Dalam sejarah Pasar Modal
Indonesia, kegiatan jual beli saham dan obligasi dimulai pada abad-19. Menurut
buku Effectengids yang dikeluarkan oleh Verreniging
voor den Effectenhandel pada tahun 1939, jual beli efek telah
berlangsung sejak 1880.
Pada tanggal 14 Desember 1912, Amserdamse
Effectenbueurs mendirikan cabang bursa efek di Batavia. Di tingkat
Asia, bursa Batavia tersebut merupakan yang tertua ke-empat setelah Bombay,
Hongkong, dan Tokyo.
Zaman Penjajahan
Sekitar awal abad ke-19 pemerintah kolonial Belanda mulai
membangun perkebunan secara besar-besaran di Indonesia. Sebagai salah satu
sumber dana adalah dari para penabung yang telah dikerahkan sebaik-baiknya.
Para penabung tersebut terdiri dari orang-orang Belanda dan Eropa lainnya yang
penghasilannya sangat jauh lebih tinggi dari penghasilan penduduk pribumi.
Atas dasar itulah maka pemerintahan kolonial waktu itu mendirikan pasar modal.
Setelah mengadakan persiapan, maka akhirnya berdiri secara resmi pasar modal di
Indonesia yang terletak di Batavia (Jakarta) pada tanggal 14 Desember 1912 dan
bernama Vereniging voor de Effectenhandel (bursa efek) dan langsung
memulai perdagangan.
Pada saat awal terdapat 13 anggota bursa yang aktif (makelar) yaitu : Fa.
Dunlop & Kolf; Fa. Gijselman & Steup; Fa. Monod & Co.; Fa. Adree
Witansi & Co.; Fa. A.W. Deeleman; Fa. H. Jul Joostensz; Fa. Jeannette
Walen; Fa. Wiekert & V.D. Linden; Fa. Walbrink & Co; Wieckert &
V.D. Linden; Fa. Vermeys & Co; Fa. Cruyff dan Fa. Gebroeders.

=-=-=

Kutip kembali seluruh teks tentang sejarah pasar modal Indonesia di atas tanpa perubahan sedikit pun.

**CUPLIKAN DAFTAR**
=-=-=

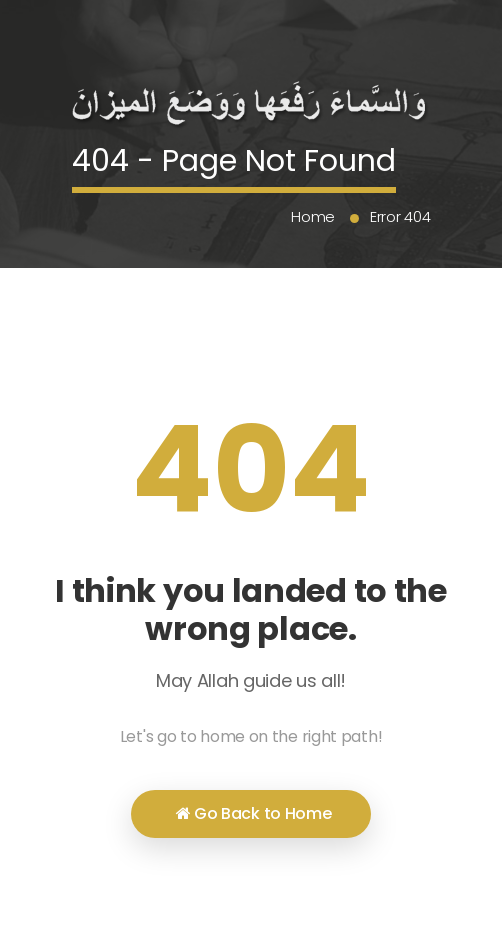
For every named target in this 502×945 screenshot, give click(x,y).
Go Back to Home (254, 813)
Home (313, 216)
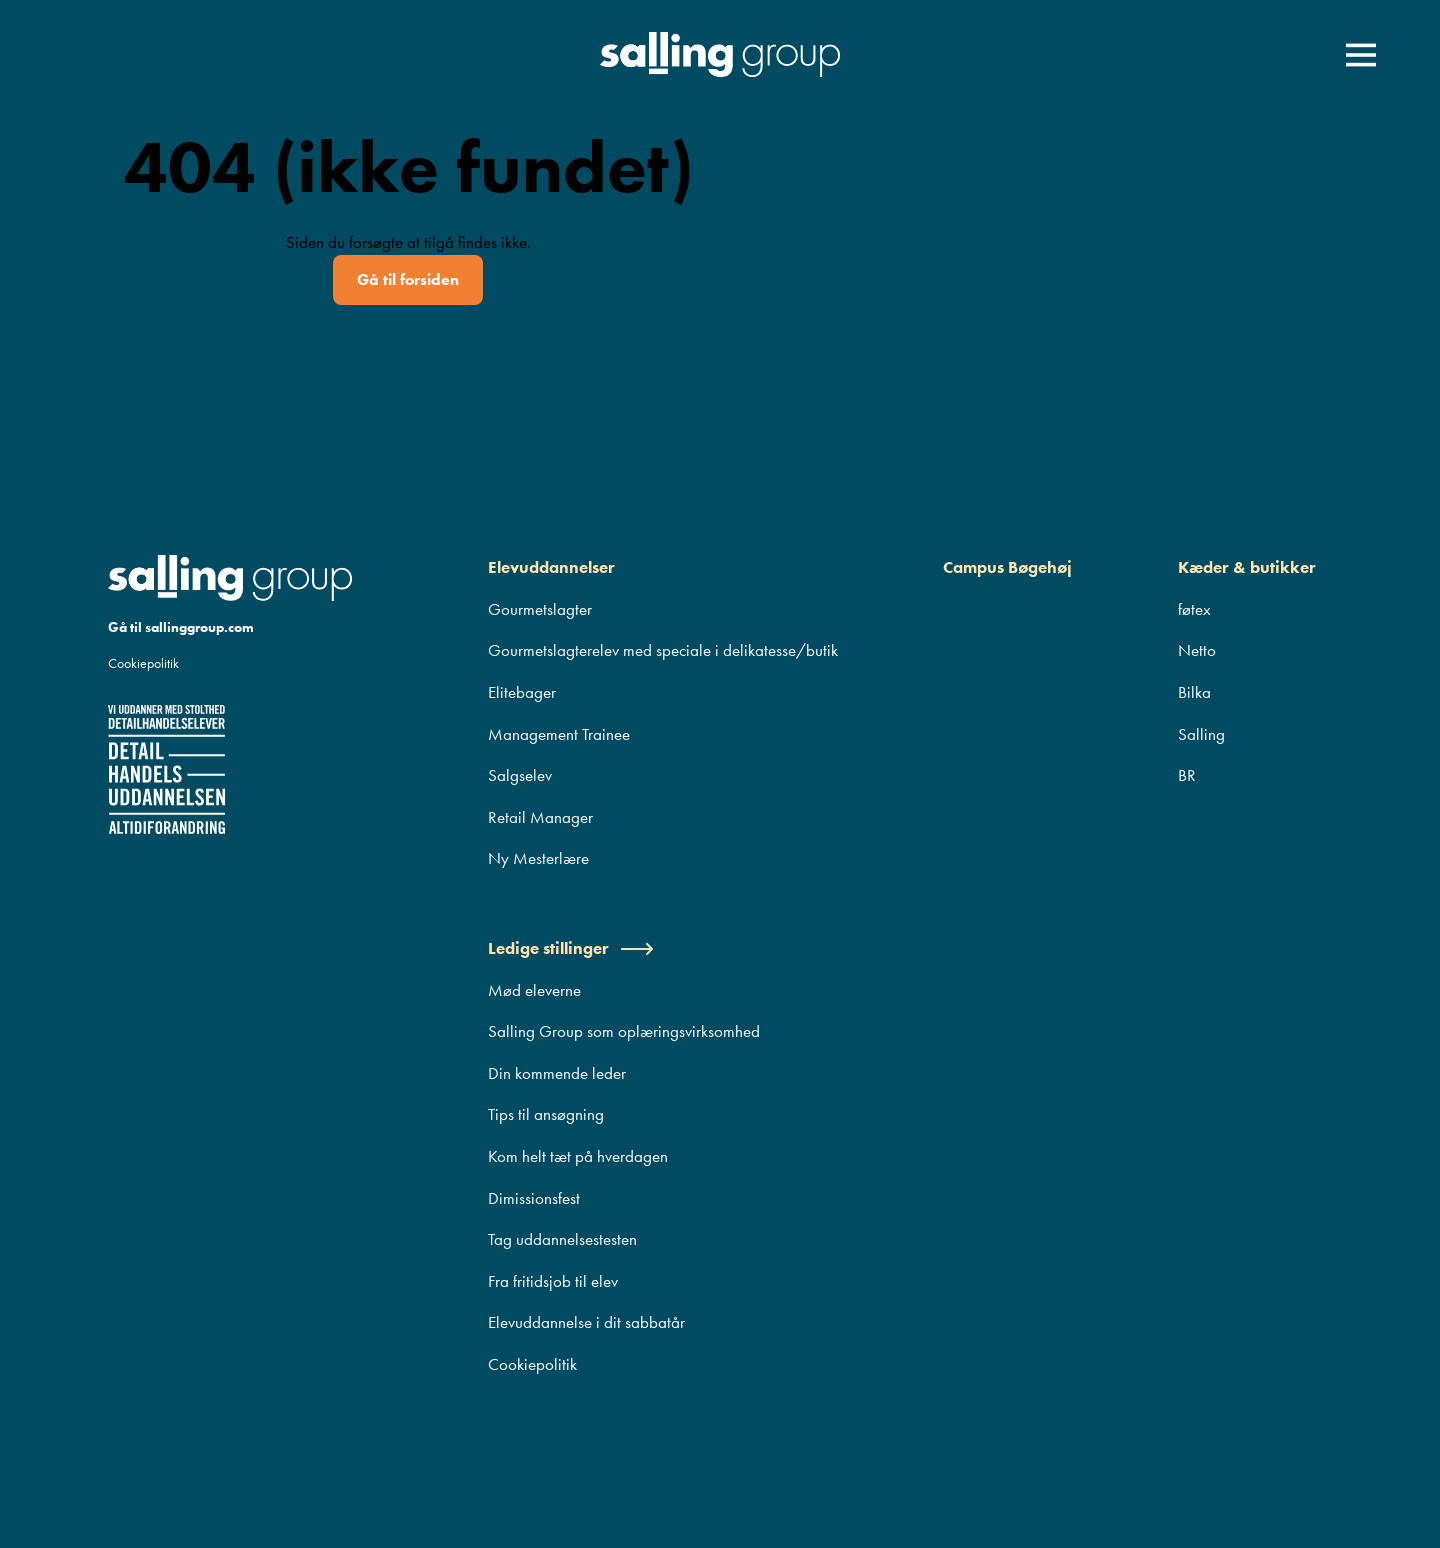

=-=-=

**JAWABAN TERTULIS**
Dalam sejarah Pasar Modal
Indonesia, kegiatan jual beli saham dan obligasi dimulai pada abad-19. Menurut
buku Effectengids yang dikeluarkan oleh Verreniging
voor den Effectenhandel pada tahun 1939, jual beli efek telah
berlangsung sejak 1880.
Pada tanggal 14 Desember 1912, Amserdamse
Effectenbueurs mendirikan cabang bursa efek di Batavia. Di tingkat
Asia, bursa Batavia tersebut merupakan yang tertua ke-empat setelah Bombay,
Hongkong, dan Tokyo.
Zaman Penjajahan
Sekitar awal abad ke-19 pemerintah kolonial Belanda mulai
membangun perkebunan secara besar-besaran di Indonesia. Sebagai salah satu
sumber dana adalah dari para penabung yang telah dikerahkan sebaik-baiknya.
Para penabung tersebut terdiri dari orang-orang Belanda dan Eropa lainnya yang
penghasilannya sangat jauh lebih tinggi dari penghasilan penduduk pribumi.
Atas dasar itulah maka pemerintahan kolonial waktu itu mendirikan pasar modal.
Setelah mengadakan persiapan, maka akhirnya berdiri secara resmi pasar modal di
Indonesia yang terletak di Batavia (Jakarta) pada tanggal 14 Desember 1912 dan
bernama Vereniging voor de Effectenhandel (bursa efek) dan langsung
memulai perdagangan.
Pada saat awal terdapat 13 anggota bursa yang aktif (makelar) yaitu : Fa.
Dunlop & Kolf; Fa. Gijselman & Steup; Fa. Monod & Co.; Fa. Adree
Witansi & Co.; Fa. A.W. Deeleman; Fa. H. Jul Joostensz; Fa. Jeannette
Walen; Fa. Wiekert & V.D. Linden; Fa. Walbrink & Co; Wieckert &
V.D. Linden; Fa. Vermeys & Co; Fa. Cruyff dan Fa. Gebroeders.